A. This can be a complicated questions, definitely bring this up in your child's lesson. Generally, I do not recommend investing in an instrument until the student has reached the advanced level. Purchasing an instrument is an investment and should be treated like one. Quality instruments can be quite expensive and will often require insurance. It is best to wait until your child is deeply invested in continuing to learn music before making such an important purchase. When it is time to purchase an instrument, I will be happy to make recommendations and listen to various choices. The purchasing process can be long, but finding the right instrument is well worth the wait.

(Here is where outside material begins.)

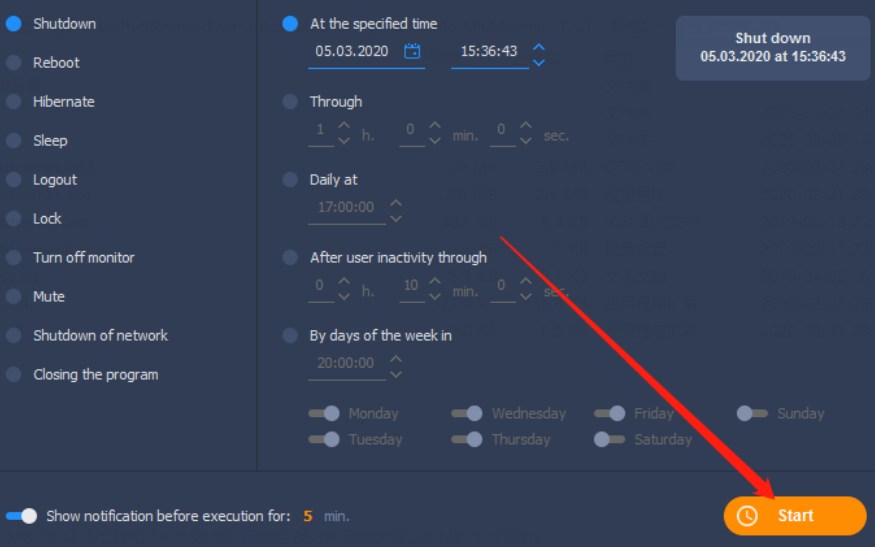The width and height of the screenshot is (875, 547).
Task: Select Daily at schedule option
Action: pos(290,179)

4. Should I sit in on my child's lesson?

A. This depends on the level and age of your child. For all beginners, I strongly recommend a parent be present during weekly lessons. You may be asked to join in on a game or try a new technique with your child. As your child grows more independent, you may decide to leave the lesson and sit in another room or wait in your car. Eventually, the goal is to have the student become completely responsible and self-reliant. But, if you notice your child acting up in lessons, I may ask you to leave. In my experience, a child will sometimes try to "show-off" for the parent who is watching their lesson.

5. What happens if we need to miss a lesson?

A. Please see my studio policies to help you answer this question. You must notify me in advance when you know you need to miss a lesson. Only family or weather emergencies are an acceptable excuse for a missed lesson with less than 24 hours notice. You can always fill out a switch request--this will send a notice to the entire studio allowing anyone who can temporarily switch lesson day/times with you to respond. It is your responsibility to keep me informed on any confirmed lesson switches.

6. What is proper concert attire?

A. As part of the learning process, we will have regular studio recitals and other performance opportunities. Appropriate concert attire is somewhat conservative: no flip-flops, tennis shoes, t-shirts, tank tops, or other revealing clothing. All skirts must be below the knee (especially for cello students). You may wear a suit and jacket if you would like--however, it is not required (also, you may overheat!). But, above all, please practice in your concert attire! You must feel comfortable wearing your fancy get-up so that come concert time, nothing will throw you off!            

7. What should I do if I break a string or another part of my instrument?

A. Don't panic! If I am available, please call ahead and I will happily change a string for you provided you have an extra. Always carry a full set! If you are renting, take your instrument to the dealer, they will change your string as well. Consult your rental agreement for more information. For more severe damage, you may need to take your instrument to a luthier. Please visit the Fun Stuff tab under Current Students to view some recommended violin shops in the area.

8. Here is a great article on the benefits of learning to play an instrument!

http://www.childrensmusicworkshop.com/advocacy/best-thing-your-parents-ever-did/

Don't forget to log those practice hours! 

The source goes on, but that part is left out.